Race Panel – Angela is joined by two members of the architecture profession to describe the issues faced by those from racialised groups in the profession.
Tuesday 23 November 2021
CQ Knowledge (part two)
Socio-economic diversity – Architecture is seen as elitist due to the expense and length of education and the perceived networks required to get ahead in the sector. We look at these and examine possible solutions.
LGBTQ+ – Feeling safe to come out depends on who you are and the people around you, but what about spaces and design to allow this too, we explore all aspects of sexuality in architecture.
Disability – Shani Dhanda is an award-winning disability specialist, listed as one of the UK's most influential disabled people. As a keynote speaker and practitioner for inclusion across business, government, non-profit and wider society, Shani helps organisations break barriers and integrate inclusion into their business frameworks. Shani's style and approach are described as "a winning combination of authenticity and passion, helping to remove the awkwardness and fear of having confident conversations about disability within business and society." She’ll be opening up the conversation and talking about her time when she worked at the RIBA.
Disability panel – Shani will be joined by two others in the built environment to discuss attraction of disabled people into the profession, access, progression, inclusive design and how disabled clients are treated.

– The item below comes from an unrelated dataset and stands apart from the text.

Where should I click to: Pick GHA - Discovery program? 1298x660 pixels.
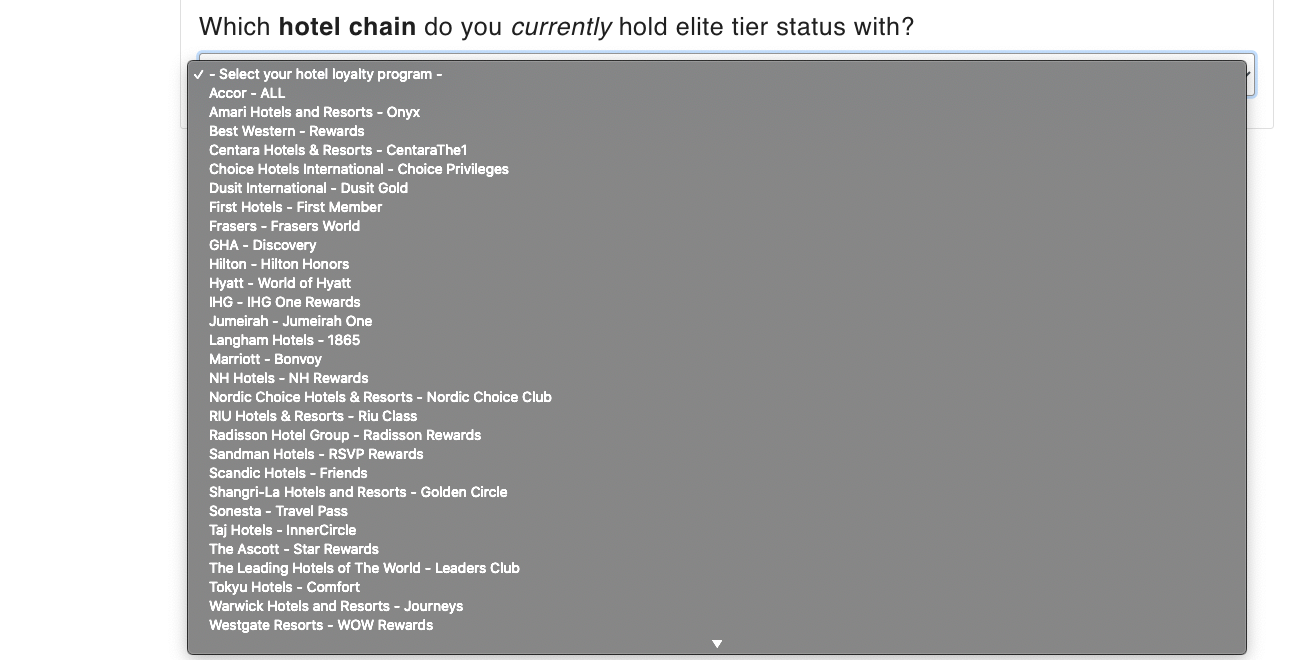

Wednesday 24 November 2021
CQ Strategy (part one)
Inclusive recruitment panel – TBC – In order to plan for how we address inclusion issues in architecture how we bring people in has to be a different kind of process. We talk about this and how we can move forward differently to how we’ve always recruited.
Architecture education – There are some fundamental issues around cost, curricula, how students are treated, decolonisation – if architecture is to become inclusive it needs to understand where it comes from, so this is an issue of “self-awareness” around the profession.
Outside London – London has the highest concentration of architects in the world – and 70% of income generated comes from London and the SE – what does this mean for inclusion and perception of those outside London? What assumptions are made about them – should the sector start to look out a bit more?
Menopause - As the average age of women RIBA Chartered Architects is 44, it’s important that we develop guidance for the architecture profession. 59% of working women aged 45 to 55 say the menopause has had a negative impact on them at work. Impacting both attendance and performance, it’s clear this is not just an individual issue, but an organisational one.
Thursday 25 November 2021
CQ Strategy (part two)
Inclusive design – Churchill said that we shape our buildings and thereafter our buildings shape us, so how we plan for our projects and checking our assumptions in the sector is crucial to creating a more inclusive world.
Decolonising – Architecture and the RIBA has had their standards and approaches of excellence rooted in colonialism and white imperial perspectives. Managing the narratives around that and telling different stories to open up the assumptions about what makes great architecture is necessary to creating an inclusive profession.
International – The assumptions made about international architects their standards and whether they can practice in the UK is a subject that needs to be unpicked. International architects and the Director of International at the RIBA discuss.
Thinking about impact – A discussion about how impact is different from intention, and how underrepresented groups often suffer from the impact regardless of intention around decisions, policies, practices and procedures. The context of the lives of the underrepresented, how we can move their situation forward, and what’s been delivered and how the architecture world can learn from those is an important part of the awareness piece in the profession.
Friday 26 November 2021
Adaptations that work – Projects and schemes which attempt to adapt current ways of working in order to open doors wider and make the profession more inclusive to the underrepresented.
Supporting the underrepresented – specific tools that target certain characteristics in order to amplify voices and support them to progress.
Inclusive outcomes – How inclusion has impacted practice in terms of innovation, better outcomes, maximised effectiveness and better creative ideas.
Next steps – Director of Inclusion, CEO and Chair of Trustees outline thoughts reflections and potential ways forward following the RIBA radio discussions and output.